### Supplied passage
═══

Demand for Canadian-built cars and for Chinese consumer goods depends on a U.S. consumer who is more actively involved in shopping. The U.S. home-building market, with spillover effects on the Canadian forestry sector and lumber exports, needs individuals and families feeling more confident about the value of their homes and their abilities to carry mortgage payments. All of these things depend on stronger employment levels in the U.S. economy.
February was one more month of disappointment – and one more month of the “jobless recovery” – according to the U.S. Bureau of Labor Statistics. Between the first and second months of 2010, the net change in employment was -36,000 jobs. While this is an almost insignificant figure, given a total jobs level of 130 million, it is still on the wrong side of ledger.
Having said this, U.S. employment has been essentially flat for the past four months (see graph below). Initial jobless claims confirm this reading, averaging about 470,000 for the past eight weeks. A weekly jobless claim figure of 500,000 marks the point at which new hirings equal new firings. The employment situation has improved and stabilized considerably since a year ago, when the jobs decline was -780,000. January 2009 was the worst month for employment in the recession.

═══

### Supplied information

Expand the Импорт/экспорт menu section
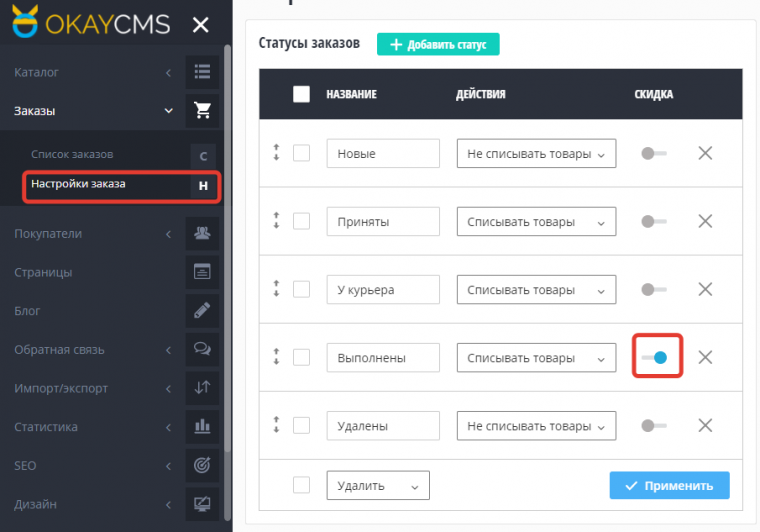This screenshot has height=532, width=760. coord(90,388)
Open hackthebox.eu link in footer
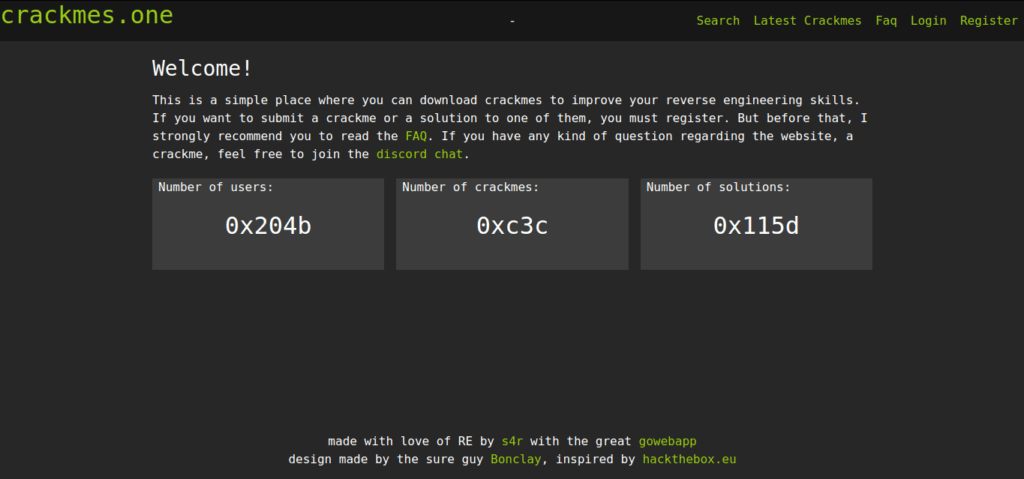 pos(689,460)
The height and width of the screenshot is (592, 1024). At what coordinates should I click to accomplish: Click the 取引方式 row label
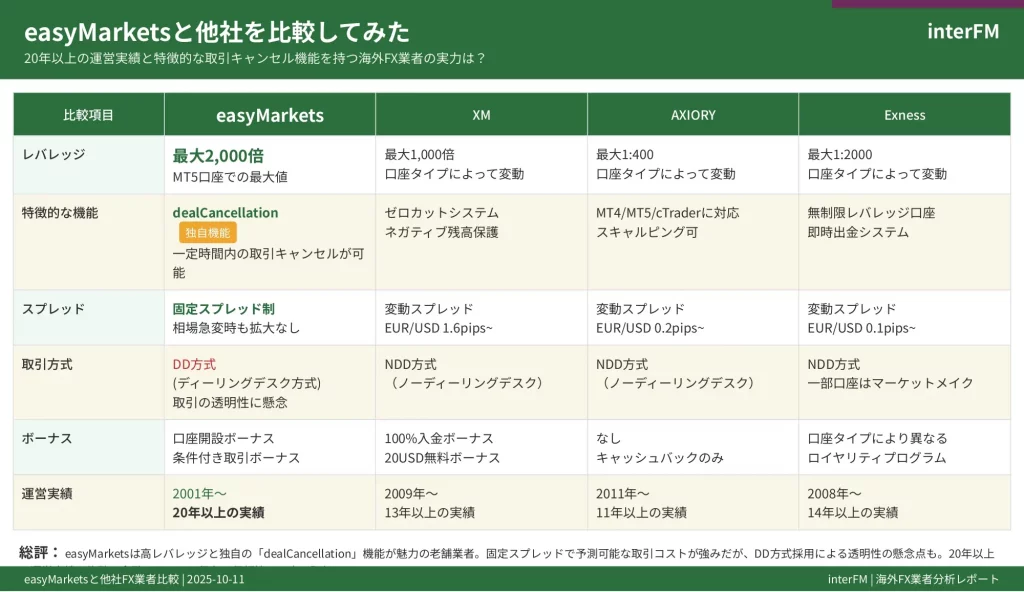tap(47, 365)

═══

### Tasks to perform
A - Using the passage on U.S. employment, explain in one to three sentences why the recent weekly jobless claims support the reading that employment has been flat.
B - Echo the records exactly, starting at the line that contains "Open hackthebox.eu link in footer" and ending at the last line of the records, and leave the pictures out of your answer.

### Solved problems
A - The passage says a weekly jobless claim figure of 500,000 marks the point at which new hirings equal new firings. Initial claims have averaged about 470,000 for the past eight weeks, which the passage says confirms that employment has been essentially flat for the past four months.

B -
Open hackthebox.eu link in footer
 pos(689,460)
The height and width of the screenshot is (592, 1024). At what coordinates should I click to accomplish: Click the 取引方式 row label
tap(47, 365)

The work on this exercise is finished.